--- THE RECORDS Enclosed Below ---
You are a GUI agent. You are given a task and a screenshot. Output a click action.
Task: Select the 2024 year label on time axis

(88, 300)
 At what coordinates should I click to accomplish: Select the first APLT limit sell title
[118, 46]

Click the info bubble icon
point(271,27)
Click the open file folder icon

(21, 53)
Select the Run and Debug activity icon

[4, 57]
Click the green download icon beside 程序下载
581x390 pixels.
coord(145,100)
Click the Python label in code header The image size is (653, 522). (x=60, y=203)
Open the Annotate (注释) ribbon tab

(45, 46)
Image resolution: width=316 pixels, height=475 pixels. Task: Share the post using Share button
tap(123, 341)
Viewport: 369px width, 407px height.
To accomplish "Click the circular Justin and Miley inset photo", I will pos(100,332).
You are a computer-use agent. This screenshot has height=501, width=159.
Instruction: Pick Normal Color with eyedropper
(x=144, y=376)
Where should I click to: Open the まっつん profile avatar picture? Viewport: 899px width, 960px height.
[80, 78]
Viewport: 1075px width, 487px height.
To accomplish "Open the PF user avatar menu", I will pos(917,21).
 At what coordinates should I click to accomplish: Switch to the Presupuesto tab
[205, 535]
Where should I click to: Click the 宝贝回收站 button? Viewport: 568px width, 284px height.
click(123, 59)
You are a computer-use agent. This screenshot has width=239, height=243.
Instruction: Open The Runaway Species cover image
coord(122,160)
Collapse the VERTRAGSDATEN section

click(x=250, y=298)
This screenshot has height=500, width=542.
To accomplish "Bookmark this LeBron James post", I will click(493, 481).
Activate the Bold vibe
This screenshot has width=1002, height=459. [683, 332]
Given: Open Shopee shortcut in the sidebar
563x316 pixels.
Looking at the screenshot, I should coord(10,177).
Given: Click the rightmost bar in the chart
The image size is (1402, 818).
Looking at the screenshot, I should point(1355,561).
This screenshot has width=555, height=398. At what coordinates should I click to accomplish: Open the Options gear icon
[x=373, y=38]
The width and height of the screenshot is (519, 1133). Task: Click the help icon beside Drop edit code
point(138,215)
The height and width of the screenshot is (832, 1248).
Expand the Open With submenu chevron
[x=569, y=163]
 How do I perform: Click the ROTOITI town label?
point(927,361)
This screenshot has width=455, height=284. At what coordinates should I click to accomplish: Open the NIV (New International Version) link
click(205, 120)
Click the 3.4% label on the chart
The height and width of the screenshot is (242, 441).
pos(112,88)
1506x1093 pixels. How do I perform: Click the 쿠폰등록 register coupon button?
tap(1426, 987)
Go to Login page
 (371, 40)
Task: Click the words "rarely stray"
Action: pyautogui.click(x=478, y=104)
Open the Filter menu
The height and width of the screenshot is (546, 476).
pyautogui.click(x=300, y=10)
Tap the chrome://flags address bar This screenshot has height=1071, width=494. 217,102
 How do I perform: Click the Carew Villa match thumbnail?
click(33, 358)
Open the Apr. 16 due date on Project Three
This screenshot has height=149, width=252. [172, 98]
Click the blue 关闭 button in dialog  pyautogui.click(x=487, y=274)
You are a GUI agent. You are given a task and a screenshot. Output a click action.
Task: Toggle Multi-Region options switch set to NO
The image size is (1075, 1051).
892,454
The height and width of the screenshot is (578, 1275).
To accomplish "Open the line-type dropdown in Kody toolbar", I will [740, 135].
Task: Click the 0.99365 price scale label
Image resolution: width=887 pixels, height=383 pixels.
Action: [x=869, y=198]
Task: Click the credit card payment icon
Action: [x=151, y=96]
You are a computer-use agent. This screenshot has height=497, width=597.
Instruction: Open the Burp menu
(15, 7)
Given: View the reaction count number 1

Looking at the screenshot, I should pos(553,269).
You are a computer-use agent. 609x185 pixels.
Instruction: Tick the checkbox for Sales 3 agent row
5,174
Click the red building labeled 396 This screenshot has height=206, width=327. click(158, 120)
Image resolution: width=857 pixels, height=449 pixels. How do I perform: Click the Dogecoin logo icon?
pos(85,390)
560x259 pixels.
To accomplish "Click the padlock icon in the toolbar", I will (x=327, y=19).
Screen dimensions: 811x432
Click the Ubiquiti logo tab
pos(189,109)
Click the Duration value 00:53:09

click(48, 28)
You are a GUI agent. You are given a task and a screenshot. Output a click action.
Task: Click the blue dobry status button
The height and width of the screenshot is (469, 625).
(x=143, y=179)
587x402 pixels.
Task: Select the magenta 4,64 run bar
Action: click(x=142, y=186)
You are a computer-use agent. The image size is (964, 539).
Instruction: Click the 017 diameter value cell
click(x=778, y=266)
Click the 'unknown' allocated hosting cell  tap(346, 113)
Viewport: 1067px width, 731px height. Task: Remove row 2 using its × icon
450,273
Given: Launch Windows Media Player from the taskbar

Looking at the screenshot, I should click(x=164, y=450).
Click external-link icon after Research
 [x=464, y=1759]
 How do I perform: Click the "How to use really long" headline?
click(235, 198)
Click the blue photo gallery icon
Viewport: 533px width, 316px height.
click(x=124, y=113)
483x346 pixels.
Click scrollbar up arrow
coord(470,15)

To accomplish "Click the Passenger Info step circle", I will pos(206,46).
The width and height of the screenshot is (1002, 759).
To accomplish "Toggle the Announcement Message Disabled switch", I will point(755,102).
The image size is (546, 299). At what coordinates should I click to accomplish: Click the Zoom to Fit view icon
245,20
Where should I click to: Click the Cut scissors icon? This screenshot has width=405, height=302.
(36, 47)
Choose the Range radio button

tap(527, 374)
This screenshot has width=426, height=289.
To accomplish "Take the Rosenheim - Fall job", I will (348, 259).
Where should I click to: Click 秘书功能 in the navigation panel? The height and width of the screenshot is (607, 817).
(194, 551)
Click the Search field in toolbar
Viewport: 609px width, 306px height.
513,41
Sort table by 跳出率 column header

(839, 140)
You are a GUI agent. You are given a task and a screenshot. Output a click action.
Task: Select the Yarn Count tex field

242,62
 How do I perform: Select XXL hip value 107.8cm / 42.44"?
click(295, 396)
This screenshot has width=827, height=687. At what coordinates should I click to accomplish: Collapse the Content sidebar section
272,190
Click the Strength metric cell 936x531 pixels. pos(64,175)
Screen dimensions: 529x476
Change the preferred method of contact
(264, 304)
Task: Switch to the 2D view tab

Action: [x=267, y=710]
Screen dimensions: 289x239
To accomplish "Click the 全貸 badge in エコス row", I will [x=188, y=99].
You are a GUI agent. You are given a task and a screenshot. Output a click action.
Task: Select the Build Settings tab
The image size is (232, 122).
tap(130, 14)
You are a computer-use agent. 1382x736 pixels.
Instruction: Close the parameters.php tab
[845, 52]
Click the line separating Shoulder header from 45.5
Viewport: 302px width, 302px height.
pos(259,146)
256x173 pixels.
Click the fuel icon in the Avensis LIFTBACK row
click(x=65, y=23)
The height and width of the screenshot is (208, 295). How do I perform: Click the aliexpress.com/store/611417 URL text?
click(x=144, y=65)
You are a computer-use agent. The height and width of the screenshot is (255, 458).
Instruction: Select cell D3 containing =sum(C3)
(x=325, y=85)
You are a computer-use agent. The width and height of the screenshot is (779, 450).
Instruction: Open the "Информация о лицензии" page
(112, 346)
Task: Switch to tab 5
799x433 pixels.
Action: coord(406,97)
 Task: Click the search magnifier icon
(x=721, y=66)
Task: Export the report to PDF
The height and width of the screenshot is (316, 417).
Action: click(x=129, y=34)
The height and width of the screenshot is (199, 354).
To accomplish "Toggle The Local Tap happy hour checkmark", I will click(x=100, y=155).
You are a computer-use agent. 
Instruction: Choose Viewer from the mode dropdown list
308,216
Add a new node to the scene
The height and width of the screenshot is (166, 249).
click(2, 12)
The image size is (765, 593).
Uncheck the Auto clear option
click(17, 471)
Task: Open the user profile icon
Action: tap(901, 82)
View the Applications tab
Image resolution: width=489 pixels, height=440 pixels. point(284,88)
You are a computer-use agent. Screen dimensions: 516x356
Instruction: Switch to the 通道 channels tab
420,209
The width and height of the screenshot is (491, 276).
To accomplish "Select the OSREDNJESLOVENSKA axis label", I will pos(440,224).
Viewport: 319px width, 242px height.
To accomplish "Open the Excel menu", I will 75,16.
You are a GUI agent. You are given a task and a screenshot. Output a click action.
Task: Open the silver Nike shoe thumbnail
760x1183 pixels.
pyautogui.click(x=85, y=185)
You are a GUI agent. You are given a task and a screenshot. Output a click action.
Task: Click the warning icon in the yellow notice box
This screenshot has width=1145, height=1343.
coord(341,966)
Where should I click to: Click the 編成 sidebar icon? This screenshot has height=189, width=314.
--- End of Enclosed THE RECORDS ---
Copy every line of the data that holds the string "computer".

You are a computer-use agent. This screenshot has height=501, width=159.
You are a computer-use agent. This screenshot has width=239, height=243.
You are a computer-use agent. This screenshot has height=497, width=597.
You are a computer-use agent. 609x185 pixels.
You are a computer-use agent. The image size is (964, 539).
You are a computer-use agent. 1382x736 pixels.
You are a computer-use agent. The height and width of the screenshot is (255, 458).
You are a computer-use agent. The width and height of the screenshot is (779, 450).
You are a computer-use agent. 
You are a computer-use agent. Screen dimensions: 516x356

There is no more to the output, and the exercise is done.